On Oct. 10, which was Global Mental Health Day, Time published an essay by Kahan titled “Putting Words to My Mental Health Struggles Saved Me,” in which he writes about having panic attacks at 10 years old and episodes of extreme anxiety and depression from a very young age, with which he continues to struggle.
Kahan’s songs often acknowledge these ups and downs, and can offer, in Joni Mitchell’s parlance, a kind of “Both Sides Now” consideration of life’s complexities. The spare, fraught “Call Your Mom” is a song that has often brought tears, for Kahan on stage as well as for people in the crowd. The song expresses messages both about the power of support for someone in distress and the possibility of losing someone to suicide or overdose. Fans have even taken to printing the lyrics on T-shirts and wearing them to Kahan’s concerts.
“I think we got over the hump where it was really, really hard for me to play at all,” Kahan says of the song, conceding he has “been on both sides of that conversation.”
“The thing is that if you look out and see somebody crying, that’s enough of an indication that you should play it. Because its allowing someone to be vulnerable. All I care about when I think about what songs I want to play is, is this going to connect with somebody out there, is it going make somebody who feels lost who isn’t ready to admit that they feel lost, come to terms with that?”
Kahan created The Busyhead Project last May to support organizations that provide mental health treatment and improve access to treatment in underserved communities. The foundation has since raised $1.9 million through a percentage of concert ticket proceeds and donations.
“I always hoped that my music and the lyrics would be enough to advocate and be enough to raise awareness or get real about mental health,” Kahan says. “But I wanted to go beyond that and show people what it’s like to be a musician and be in this industry, and be struggling this way and kind of explore how I got here and why it’s important to me. An important thing for me to talk about is the privilege I had growing up in terms of being able to go to therapy, to be in a family that was open about mental health, to be in a good school system where people paid attention to me, and still to end up with these feelings in my adulthood that feel unresolved.

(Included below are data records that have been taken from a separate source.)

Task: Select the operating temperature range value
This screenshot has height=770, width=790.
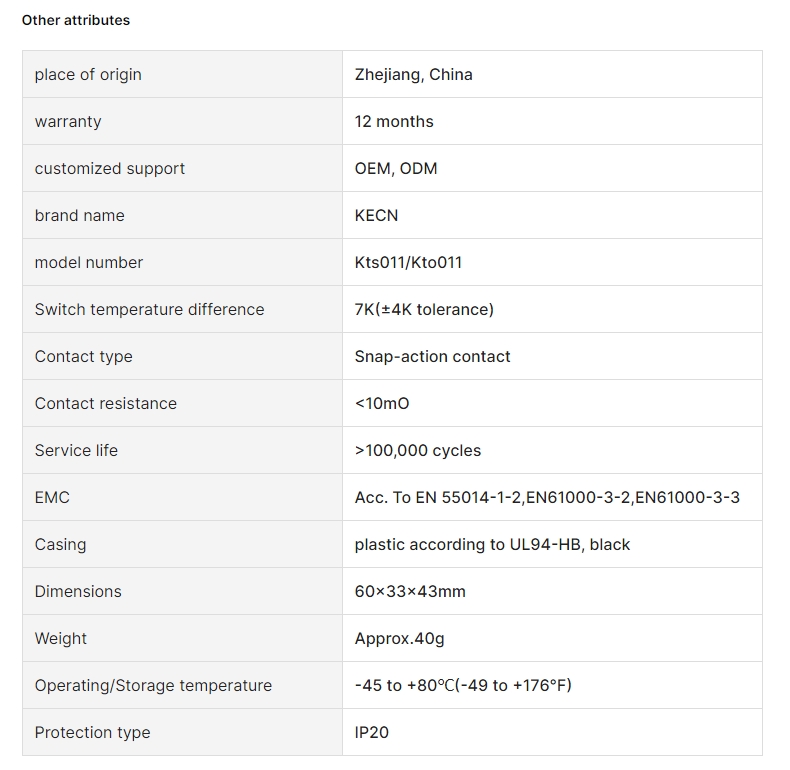Action: [x=463, y=685]
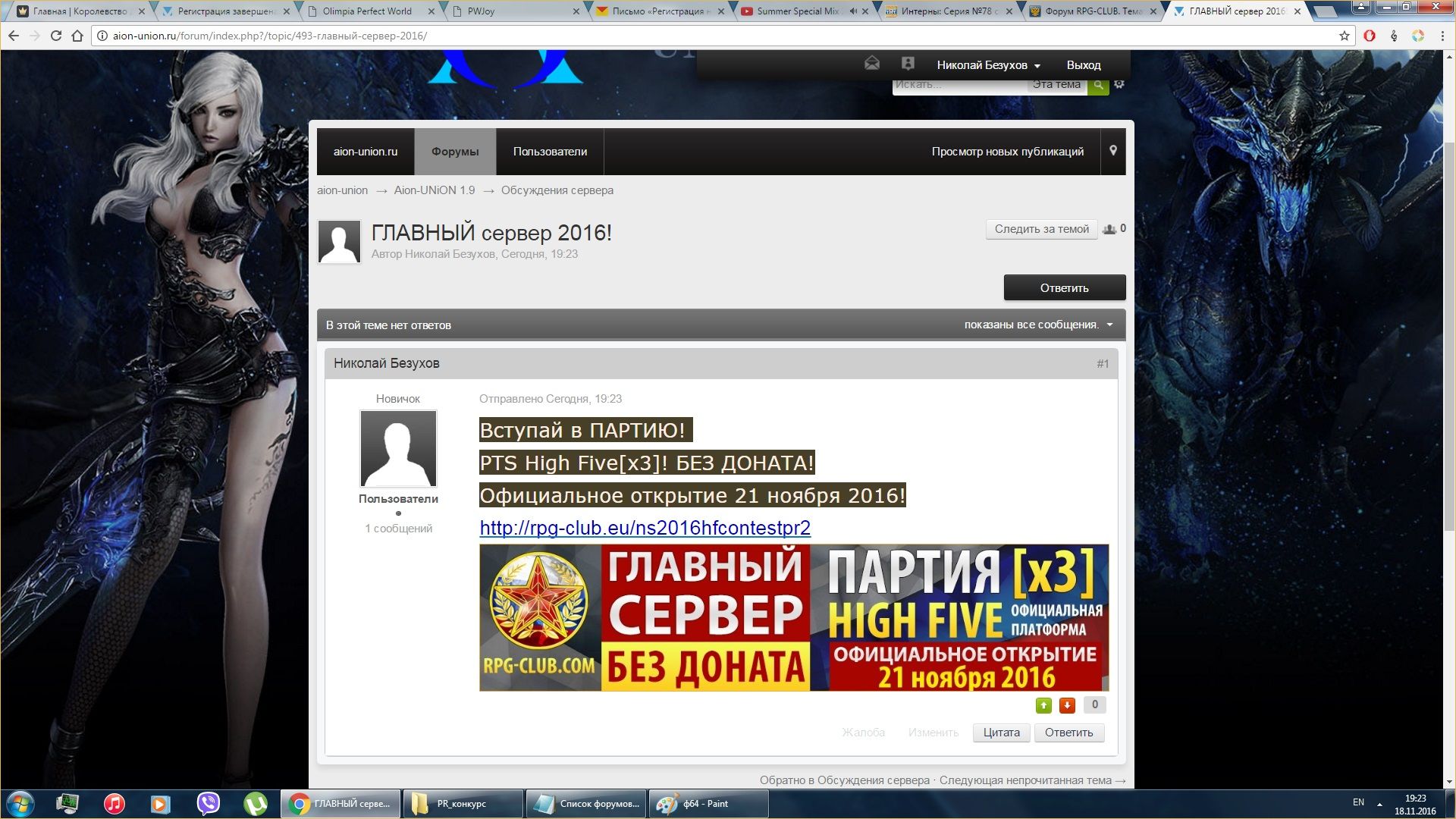Open advanced search gear icon
This screenshot has height=819, width=1456.
(x=1119, y=84)
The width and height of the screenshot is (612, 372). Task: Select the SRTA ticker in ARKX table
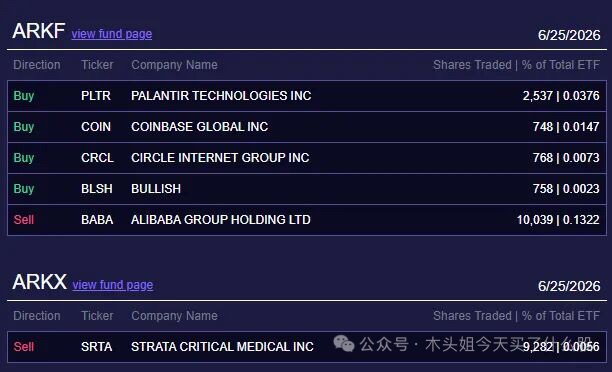coord(97,347)
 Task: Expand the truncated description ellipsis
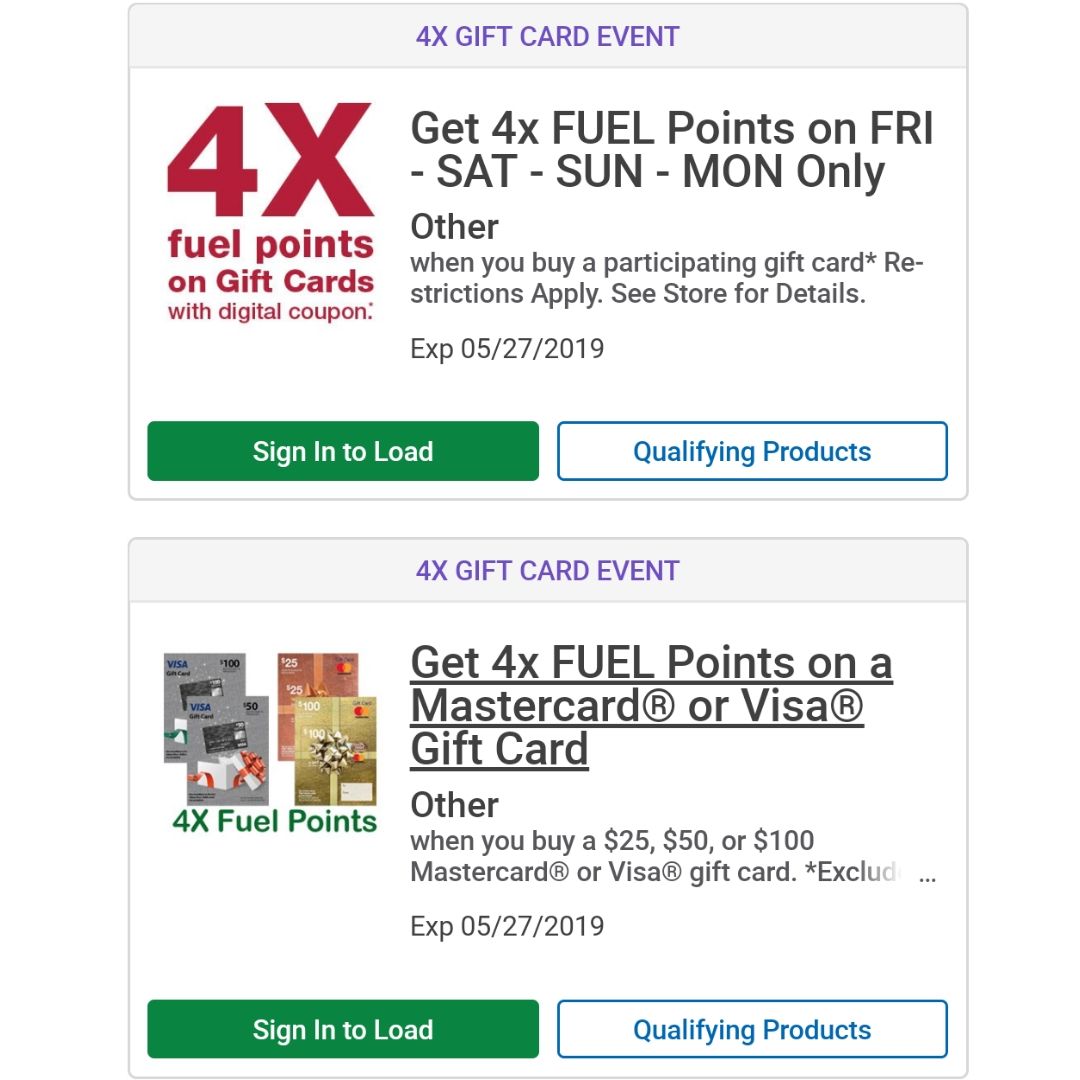click(927, 875)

I wanted to express that pain and mental illness don’t see boundaries of wealth or privilege, or circumstance or sexual orientation. I wanted to bring that perspective in there. I wanted to talk about what it was like to be here in a real way, and to be grappling with mental health even as I’ve had success in my career and opportunities in my life.

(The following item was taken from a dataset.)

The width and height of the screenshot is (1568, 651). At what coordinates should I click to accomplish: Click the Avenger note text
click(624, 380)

“We all see ticket prices and we see shows sell out and what it means is that I get to make some money,” he adds. “And I’ve always felt philosophically like if you make money, you should be giving it to others and try to do good with it. It’s kind of putting my money where my mouth is.”
I’m over the bridge
A minute from home,
But feel so far from it
The car’s in reverse, I’m
Grippin’ the wheel
I’m back between villages,
And everything’s still
— “The View Between Villages”
Kahan’s 2024 tour ends (for now) in the Northeast, at Boston’s Fenway Park, where he’ll perform two already-sold out shows in July. Vermont is, conspicuously, not on the tour itinerary. Kahan is already nodding before the question is out. He seems to be wishing for a better answer.

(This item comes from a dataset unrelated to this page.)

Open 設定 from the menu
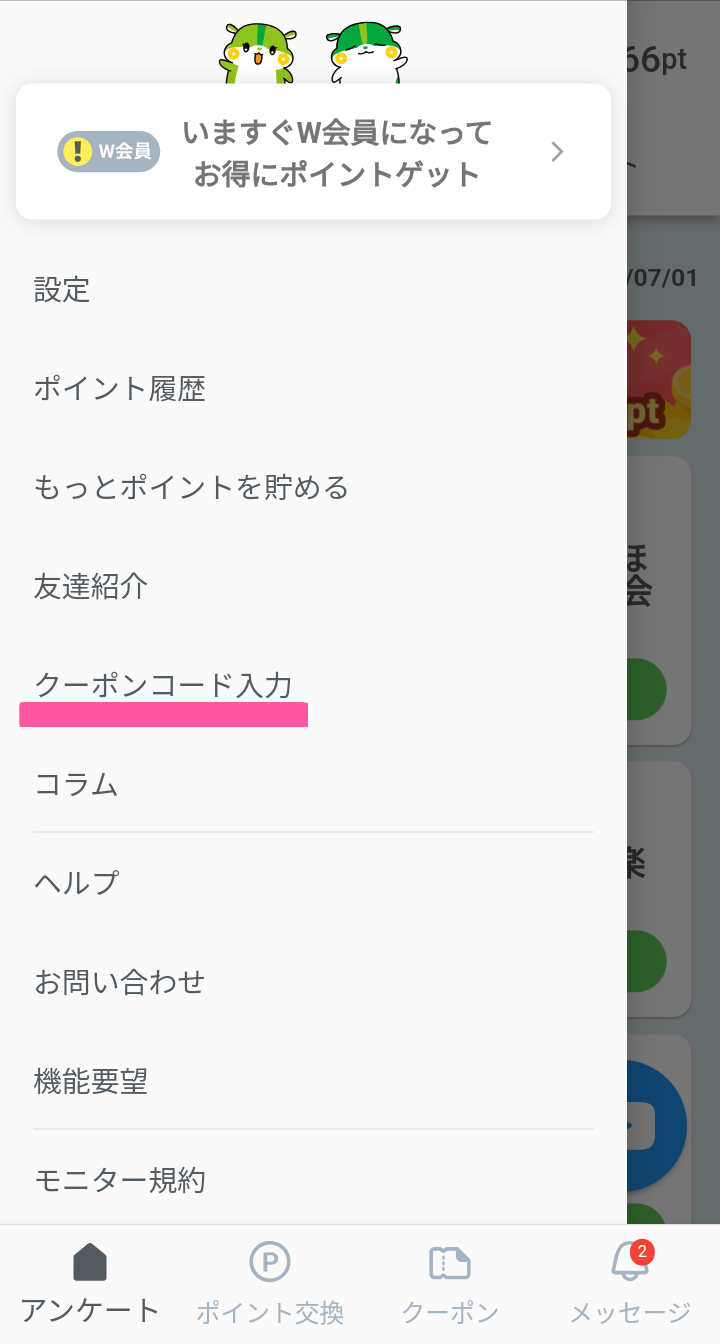The width and height of the screenshot is (720, 1344). (x=62, y=290)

“It’s surprising to me that I’m even able to play arenas,” he says. “And Vermont isn’t known for its sports teams.
“I definitely just want to go play for as many people as I can in Vermont,” he says. “It didn’t work for the routing of this tour, but I want to do it, I want to play free shows, I want to do an open-mic night or something. If there was a venue I could play there we would have booked it. Ticket prices in a smaller venue would be even more astronomically expensive and scalpers would be all over it.
“But we’re going to make something happen,” he insists. “Vermont will always be there for me. It’s been a part of my story and it will always be a part of my story.”